* Your instructions: Once you reach the line containing "About Us (179, 125)" in the entries below, write out that line and each one after it down to the line containing "おすすめのゲーム：賞を受賞している (919, 704)", exactly and with nothing added.

* Data:
+---+

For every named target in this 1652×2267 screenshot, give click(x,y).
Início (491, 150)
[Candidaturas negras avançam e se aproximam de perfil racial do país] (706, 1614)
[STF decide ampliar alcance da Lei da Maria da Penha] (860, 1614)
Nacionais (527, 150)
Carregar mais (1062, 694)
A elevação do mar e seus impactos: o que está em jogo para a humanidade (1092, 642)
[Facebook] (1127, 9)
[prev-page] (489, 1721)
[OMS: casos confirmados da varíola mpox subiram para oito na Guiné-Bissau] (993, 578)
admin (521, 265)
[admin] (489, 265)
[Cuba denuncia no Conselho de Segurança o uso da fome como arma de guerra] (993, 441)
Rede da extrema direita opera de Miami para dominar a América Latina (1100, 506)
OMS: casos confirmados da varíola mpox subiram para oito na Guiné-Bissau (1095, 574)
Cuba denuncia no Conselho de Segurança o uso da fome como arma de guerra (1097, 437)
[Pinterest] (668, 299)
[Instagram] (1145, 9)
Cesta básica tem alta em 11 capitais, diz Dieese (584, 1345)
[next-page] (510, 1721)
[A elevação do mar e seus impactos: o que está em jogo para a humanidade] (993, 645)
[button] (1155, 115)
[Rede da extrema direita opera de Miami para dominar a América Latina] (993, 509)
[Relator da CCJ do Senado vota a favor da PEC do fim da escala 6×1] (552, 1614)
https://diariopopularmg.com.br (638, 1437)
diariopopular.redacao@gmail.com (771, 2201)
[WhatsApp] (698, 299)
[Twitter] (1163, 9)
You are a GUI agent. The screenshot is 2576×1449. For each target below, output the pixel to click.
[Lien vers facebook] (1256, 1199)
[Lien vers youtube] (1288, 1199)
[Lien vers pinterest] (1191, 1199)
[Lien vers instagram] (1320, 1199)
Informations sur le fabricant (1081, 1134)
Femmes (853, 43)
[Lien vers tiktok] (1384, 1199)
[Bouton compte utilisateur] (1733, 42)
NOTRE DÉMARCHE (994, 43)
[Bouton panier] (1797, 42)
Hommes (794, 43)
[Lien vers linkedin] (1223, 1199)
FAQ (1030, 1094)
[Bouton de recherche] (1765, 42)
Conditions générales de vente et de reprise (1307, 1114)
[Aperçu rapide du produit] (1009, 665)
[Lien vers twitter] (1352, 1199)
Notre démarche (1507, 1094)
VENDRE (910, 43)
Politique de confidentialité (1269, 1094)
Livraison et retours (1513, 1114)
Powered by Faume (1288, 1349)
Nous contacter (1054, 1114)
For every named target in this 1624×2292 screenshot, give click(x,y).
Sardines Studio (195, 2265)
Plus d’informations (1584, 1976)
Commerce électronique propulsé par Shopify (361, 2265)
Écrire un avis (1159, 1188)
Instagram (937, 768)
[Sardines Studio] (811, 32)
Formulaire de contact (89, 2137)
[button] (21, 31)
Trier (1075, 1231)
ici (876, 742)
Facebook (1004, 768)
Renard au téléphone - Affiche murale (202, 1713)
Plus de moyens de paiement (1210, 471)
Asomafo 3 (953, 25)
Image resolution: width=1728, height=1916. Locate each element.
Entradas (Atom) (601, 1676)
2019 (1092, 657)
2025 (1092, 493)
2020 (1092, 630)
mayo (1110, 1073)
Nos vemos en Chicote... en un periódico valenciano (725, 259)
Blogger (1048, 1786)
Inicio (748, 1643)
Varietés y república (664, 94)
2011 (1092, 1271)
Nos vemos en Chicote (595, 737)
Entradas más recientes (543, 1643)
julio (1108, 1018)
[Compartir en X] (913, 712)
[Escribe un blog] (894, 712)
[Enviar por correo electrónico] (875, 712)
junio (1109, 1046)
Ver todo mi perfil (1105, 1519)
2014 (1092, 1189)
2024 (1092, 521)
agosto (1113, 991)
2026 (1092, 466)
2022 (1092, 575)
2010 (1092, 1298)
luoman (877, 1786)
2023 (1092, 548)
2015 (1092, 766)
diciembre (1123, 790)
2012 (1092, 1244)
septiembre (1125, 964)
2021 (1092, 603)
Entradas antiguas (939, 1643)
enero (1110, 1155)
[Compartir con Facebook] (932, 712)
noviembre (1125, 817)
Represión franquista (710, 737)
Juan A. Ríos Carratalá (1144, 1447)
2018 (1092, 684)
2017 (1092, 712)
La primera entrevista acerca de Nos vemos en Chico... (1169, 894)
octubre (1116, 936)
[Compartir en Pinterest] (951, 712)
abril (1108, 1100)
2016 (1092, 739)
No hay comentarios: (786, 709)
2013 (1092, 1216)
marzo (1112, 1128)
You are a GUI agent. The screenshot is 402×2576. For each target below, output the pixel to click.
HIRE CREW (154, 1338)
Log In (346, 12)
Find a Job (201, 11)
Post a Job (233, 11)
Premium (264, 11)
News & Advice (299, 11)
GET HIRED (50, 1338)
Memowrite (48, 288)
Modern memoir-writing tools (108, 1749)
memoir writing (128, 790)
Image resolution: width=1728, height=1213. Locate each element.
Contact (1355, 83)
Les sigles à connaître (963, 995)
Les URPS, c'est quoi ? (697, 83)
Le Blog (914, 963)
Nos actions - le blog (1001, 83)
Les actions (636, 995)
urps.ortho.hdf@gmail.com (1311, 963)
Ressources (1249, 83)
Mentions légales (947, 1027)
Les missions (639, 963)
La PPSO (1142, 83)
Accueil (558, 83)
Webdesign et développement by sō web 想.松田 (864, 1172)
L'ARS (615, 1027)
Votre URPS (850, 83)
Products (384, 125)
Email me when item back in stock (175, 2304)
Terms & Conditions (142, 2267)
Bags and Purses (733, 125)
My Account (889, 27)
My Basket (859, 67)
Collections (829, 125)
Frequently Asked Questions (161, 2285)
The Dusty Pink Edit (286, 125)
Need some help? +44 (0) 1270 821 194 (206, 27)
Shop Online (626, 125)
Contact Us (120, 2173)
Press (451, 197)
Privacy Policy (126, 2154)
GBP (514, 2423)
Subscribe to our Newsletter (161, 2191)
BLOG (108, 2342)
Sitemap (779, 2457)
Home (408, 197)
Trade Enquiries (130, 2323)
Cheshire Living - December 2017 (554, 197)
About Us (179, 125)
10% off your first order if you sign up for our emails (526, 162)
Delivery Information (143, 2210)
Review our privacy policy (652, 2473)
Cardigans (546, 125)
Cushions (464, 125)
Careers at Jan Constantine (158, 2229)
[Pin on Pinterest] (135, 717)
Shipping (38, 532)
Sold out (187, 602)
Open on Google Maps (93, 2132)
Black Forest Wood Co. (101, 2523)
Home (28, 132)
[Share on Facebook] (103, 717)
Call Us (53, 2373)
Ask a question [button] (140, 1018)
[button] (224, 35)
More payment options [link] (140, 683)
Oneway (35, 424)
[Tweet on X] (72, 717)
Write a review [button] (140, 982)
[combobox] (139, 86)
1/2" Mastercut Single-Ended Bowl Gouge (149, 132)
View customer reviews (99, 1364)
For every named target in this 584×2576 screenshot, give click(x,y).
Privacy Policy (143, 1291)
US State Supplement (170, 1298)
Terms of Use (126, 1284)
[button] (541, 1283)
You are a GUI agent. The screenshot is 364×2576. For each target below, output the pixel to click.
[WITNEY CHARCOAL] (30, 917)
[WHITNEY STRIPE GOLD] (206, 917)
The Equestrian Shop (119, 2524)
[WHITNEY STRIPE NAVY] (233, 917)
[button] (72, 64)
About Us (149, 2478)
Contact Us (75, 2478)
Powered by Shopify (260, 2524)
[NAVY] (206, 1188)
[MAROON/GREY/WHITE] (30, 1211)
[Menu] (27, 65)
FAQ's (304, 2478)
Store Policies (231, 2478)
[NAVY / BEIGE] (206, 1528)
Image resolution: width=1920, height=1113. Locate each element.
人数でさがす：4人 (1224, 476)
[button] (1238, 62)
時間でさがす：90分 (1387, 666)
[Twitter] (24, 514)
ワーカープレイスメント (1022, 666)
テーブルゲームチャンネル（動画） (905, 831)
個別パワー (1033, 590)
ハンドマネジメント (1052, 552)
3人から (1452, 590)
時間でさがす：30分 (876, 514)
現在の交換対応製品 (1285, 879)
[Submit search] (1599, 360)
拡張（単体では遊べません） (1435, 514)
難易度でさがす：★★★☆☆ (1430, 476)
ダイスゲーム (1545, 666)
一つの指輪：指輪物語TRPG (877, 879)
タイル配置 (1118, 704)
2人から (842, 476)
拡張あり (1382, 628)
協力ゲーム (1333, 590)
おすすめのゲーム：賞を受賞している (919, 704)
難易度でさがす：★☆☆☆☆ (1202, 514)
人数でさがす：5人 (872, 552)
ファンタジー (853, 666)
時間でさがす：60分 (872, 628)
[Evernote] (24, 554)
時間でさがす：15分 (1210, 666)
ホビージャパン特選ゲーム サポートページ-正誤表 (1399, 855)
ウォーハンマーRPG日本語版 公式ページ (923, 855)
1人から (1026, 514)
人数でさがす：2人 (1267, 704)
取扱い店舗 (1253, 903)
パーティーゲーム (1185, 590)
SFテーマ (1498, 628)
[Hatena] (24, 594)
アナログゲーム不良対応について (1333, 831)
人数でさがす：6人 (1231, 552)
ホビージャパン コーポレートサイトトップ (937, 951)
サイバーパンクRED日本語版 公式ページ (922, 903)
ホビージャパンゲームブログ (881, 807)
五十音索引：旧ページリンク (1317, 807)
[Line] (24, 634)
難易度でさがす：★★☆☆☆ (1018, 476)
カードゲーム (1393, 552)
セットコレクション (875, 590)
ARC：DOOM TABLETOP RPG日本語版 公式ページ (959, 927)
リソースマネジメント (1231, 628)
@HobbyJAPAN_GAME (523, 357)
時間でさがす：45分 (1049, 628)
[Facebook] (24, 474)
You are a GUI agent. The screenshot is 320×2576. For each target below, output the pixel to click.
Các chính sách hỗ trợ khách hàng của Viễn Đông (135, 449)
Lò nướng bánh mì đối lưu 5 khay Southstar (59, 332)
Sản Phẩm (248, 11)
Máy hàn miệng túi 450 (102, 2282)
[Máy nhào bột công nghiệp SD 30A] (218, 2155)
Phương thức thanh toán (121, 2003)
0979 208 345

+---+

* Problem solution:
About Us (179, 125)
10% off your first order if you sign up for our emails (526, 162)
Delivery Information (143, 2210)
Review our privacy policy (652, 2473)
Cardigans (546, 125)
Cushions (464, 125)
Careers at Jan Constantine (158, 2229)
[Pin on Pinterest] (135, 717)
Shipping (38, 532)
Sold out (187, 602)
Open on Google Maps (93, 2132)
Black Forest Wood Co. (101, 2523)
Home (28, 132)
[Share on Facebook] (103, 717)
Call Us (53, 2373)
Ask a question [button] (140, 1018)
[button] (224, 35)
More payment options [link] (140, 683)
Oneway (35, 424)
[Tweet on X] (72, 717)
Write a review [button] (140, 982)
[combobox] (139, 86)
1/2" Mastercut Single-Ended Bowl Gouge (149, 132)
View customer reviews (99, 1364)
For every named target in this 584×2576 screenshot, give click(x,y).
Privacy Policy (143, 1291)
US State Supplement (170, 1298)
Terms of Use (126, 1284)
[button] (541, 1283)
You are a GUI agent. The screenshot is 364×2576. For each target below, output the pixel to click.
[WITNEY CHARCOAL] (30, 917)
[WHITNEY STRIPE GOLD] (206, 917)
The Equestrian Shop (119, 2524)
[WHITNEY STRIPE NAVY] (233, 917)
[button] (72, 64)
About Us (149, 2478)
Contact Us (75, 2478)
Powered by Shopify (260, 2524)
[NAVY] (206, 1188)
[MAROON/GREY/WHITE] (30, 1211)
[Menu] (27, 65)
FAQ's (304, 2478)
Store Policies (231, 2478)
[NAVY / BEIGE] (206, 1528)
Image resolution: width=1920, height=1113. Locate each element.
人数でさがす：4人 (1224, 476)
[button] (1238, 62)
時間でさがす：90分 (1387, 666)
[Twitter] (24, 514)
ワーカープレイスメント (1022, 666)
テーブルゲームチャンネル（動画） (905, 831)
個別パワー (1033, 590)
ハンドマネジメント (1052, 552)
3人から (1452, 590)
時間でさがす：30分 (876, 514)
現在の交換対応製品 (1285, 879)
[Submit search] (1599, 360)
拡張（単体では遊べません） (1435, 514)
難易度でさがす：★★★☆☆ (1430, 476)
ダイスゲーム (1545, 666)
一つの指輪：指輪物語TRPG (877, 879)
タイル配置 (1118, 704)
2人から (842, 476)
拡張あり (1382, 628)
協力ゲーム (1333, 590)
おすすめのゲーム：賞を受賞している (919, 704)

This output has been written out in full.